I really can't bring myself to give a fuck about a statue of a man who did terrible things being dumped in the water. What exactly do you think your culture is, or want it to be, if that statue is something you feel protective towards?

Also note that statues cannot feel pain, unlike the people who are having rubber bullets and tear gas fired at them, being beaten with batons, etc.

MockersxxxxxxxSocialDistancing · 07/06/2020 17:31

We had Chartism. It was all very polite.

MockersxxxxxxxSocialDistancing · 07/06/2020 17:32

Mary Seacole was a Scot, and she is properly honoured by the Seacole rehab centre at Headly Court.

Don't call her a nurse.

BovaryX · 07/06/2020 17:33

@Wauden

There is no room for anything except Manichean certainties. That is a historical warning that the Year Zero enthusiasts have not learned.

ShootsFruitAndLeaves · 07/06/2020 17:34

People like to make childlike simplistic narratives. It is not clear where Colston made his fortune. He did have involvement with the slave trade, but he didn't start the African trade.

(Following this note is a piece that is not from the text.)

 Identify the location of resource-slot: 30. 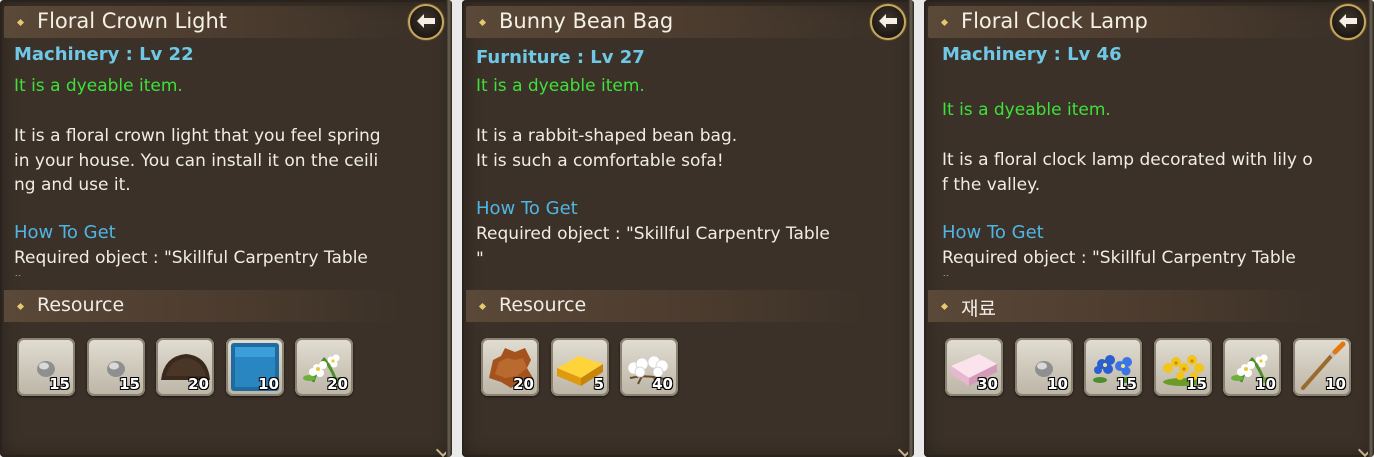
(974, 367).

People will come out of the wordwork to defend Muhammad regarding his child bride, and his slaves, on the basis of 'historical context' but can judge certain people if we want to by contemporary mores. But only as it suits. Few historical figures are saints. Pulling down statues doesn't help.

Mrstraveller · 07/06/2020 17:34

Didn’t the Lancashire mill workers strike against slavery, even though for all intents and purposes, they were slaves themselves?There’s an episode of “In Our Time” about it I keep meaning to listen to..

Wauden · 07/06/2020 17:34

@DGRossetti. Yes, it is a historic statue. It is listed by Historic England.